Intratumoral T-cell repertoires in DNA mismatch repair-proficient and -deficient colon tumors containing high or low numbers of tumor-infiltrating lymphocytes
Jin K. Kim, Chin‐Tung Chen, Ajaratu Keshinro, Asama Khan, Canan Fırat, Chad Vanderbilt, Neil H. Segal, Zsofia K. Stadler, Jinru Shia, Vinod P. Balachandran, Martin R. Weiser
Abstract
Colon tumors with deficient DNA mismatch repair (dMMR) are generally infiltrated by T cells more densely than tumors with proficient mismatch repair (pMMR). However, high numbers of tumor-infiltrating lymphocytes (TILs) are found in select pMMR tumors, and low numbers of TILs are seen in select dMMR tumors.
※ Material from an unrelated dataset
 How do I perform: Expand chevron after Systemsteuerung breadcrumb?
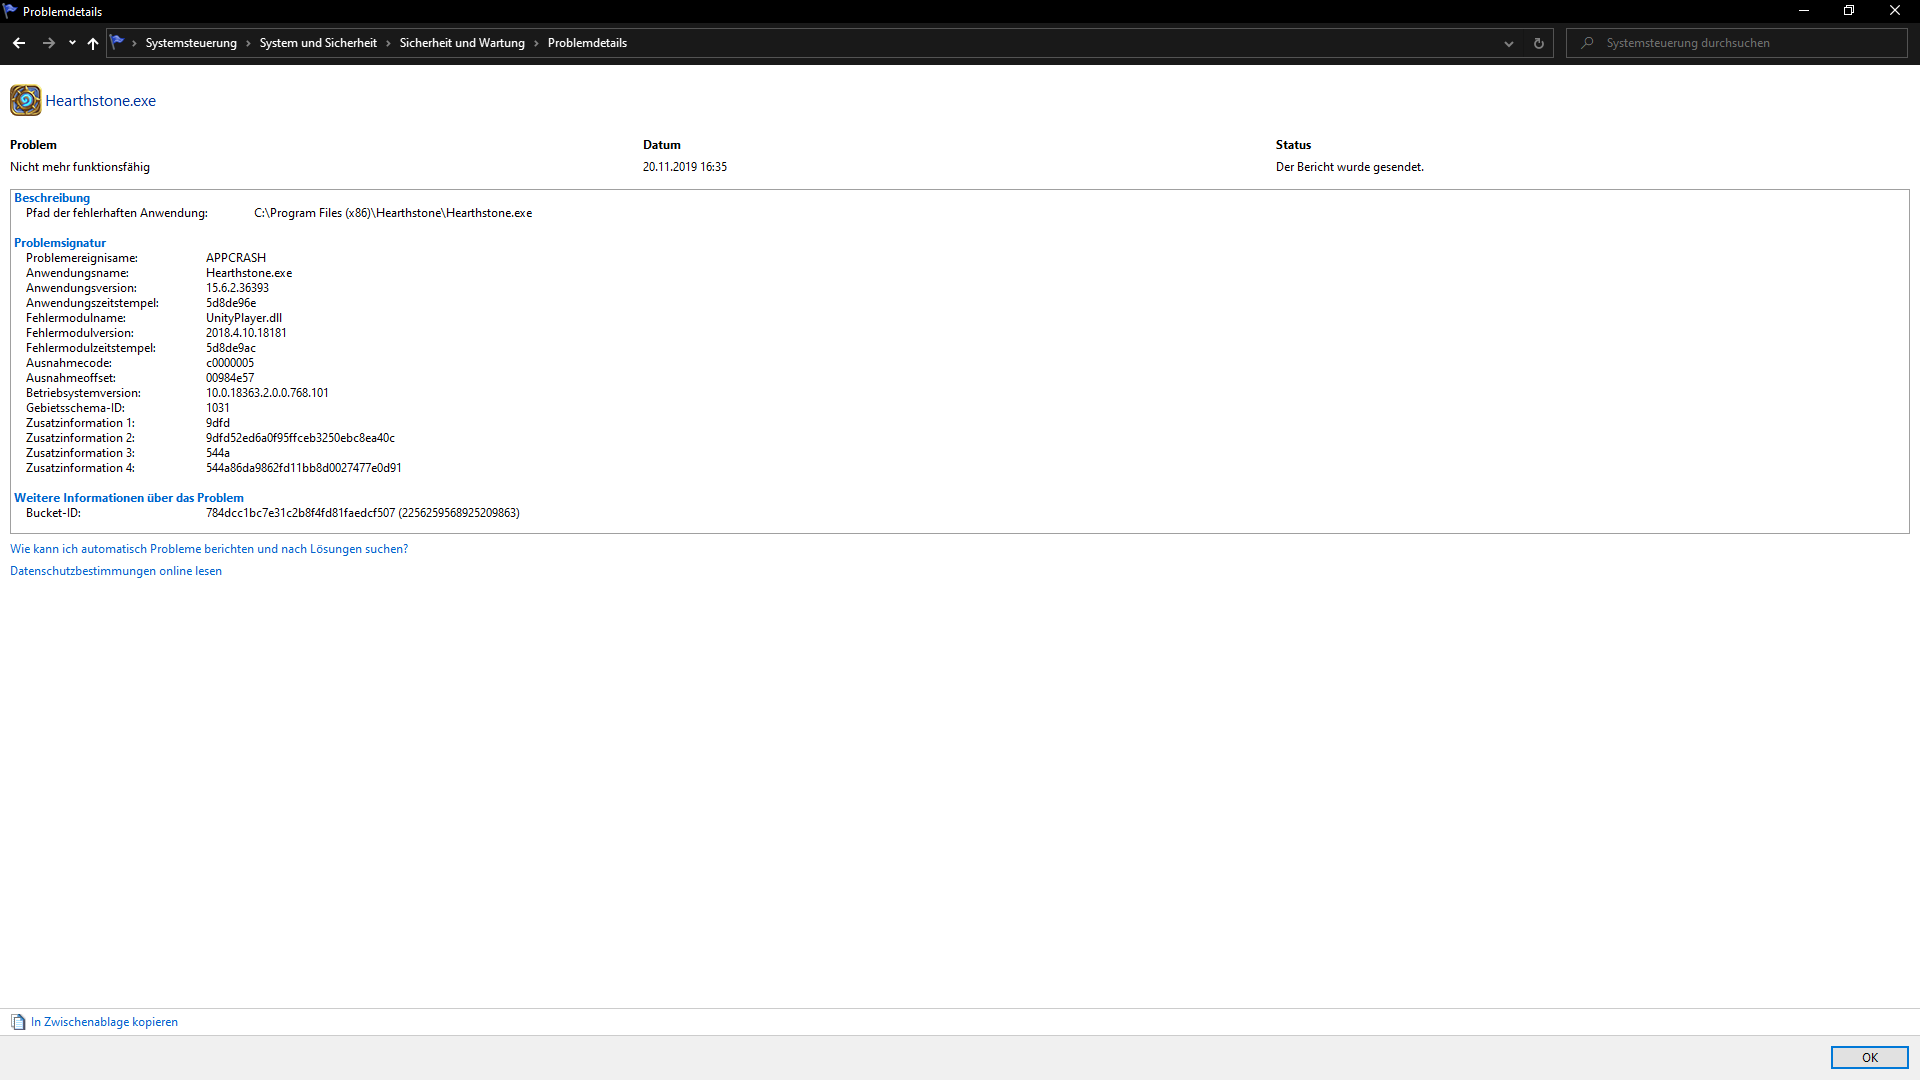(248, 43)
In this study, we compared T-cell repertoires in 20 pMMR and 27 dMMR colon tumors with high and low TIL counts. We found that T cells in dMMR tumors are more clonal and their repertoire is less rich compared with T cells in pMMR tumors. In the dMMR group, T cells in TIL-high tumors were more clonal and their repertoire was less rich compared with T cells in TIL-low tumors, but in the pMMR group, T-cell diversity in TIL-high tumors was comparable to T-cell diversity in TIL-low tumors. These findings suggest that T cells clonally expand in dMMR tumors, possibly in response to MMR deficiency-induced tumor neoantigens.